Requirement >>
Print the section of the Eunus Ali Sarkar article starting at "Personal details" and ending at "Bangladeshi politician (1953–2019)", copying it word for word.

Provided passage >>
Member of Parliament for Gaibandha-3
- In office 5 January 2014 – 27 December 2019
- Preceded by: TIM Fazle Rabbi Chowdhury
- Succeeded by: Umme Kulsum Smrity

Personal details
- Born: 15 June 1953
- Died: 27 December 2019 (aged 66) Dhaka, Bangladesh
- Political party: Bangladesh Awami League
- Alma mater: Rangpur Medical College

= Eunus Ali Sarkar =

Bangladeshi politician (1953–2019)

Eunus Ali Sarkar (15 June 1953 – 27 December 2019) was a Bangladesh Awami League politician who served as a Jatiya Sangsad member representing the Gaibandha-3 constituency.

==Early life==
Sarkar was born on 15 June 1953. He completed his M.B.B.S. from Rangpur Medical College.

==Career==
Sarkar was elected to parliament on 5 January 2014 from Gaibandha-3 as a Bangladesh Awami League candidate. In 2016, he asked the government to provide Eid bonus for members of parliament.

==Death==
Sarkar died on 27 December 2019 from lung cancer at the age of 66 at Bangabandhu Sheikh Mujib Medical University hospital, Dhaka.

Given data >>
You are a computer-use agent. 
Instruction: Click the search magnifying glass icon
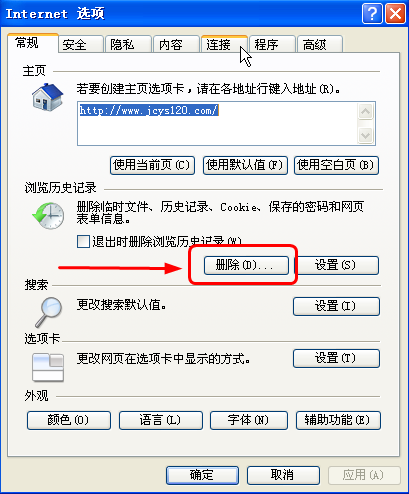[x=49, y=312]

Task solution >>
Personal details
- Born: 15 June 1953
- Died: 27 December 2019 (aged 66) Dhaka, Bangladesh
- Political party: Bangladesh Awami League
- Alma mater: Rangpur Medical College

= Eunus Ali Sarkar =

Bangladeshi politician (1953–2019)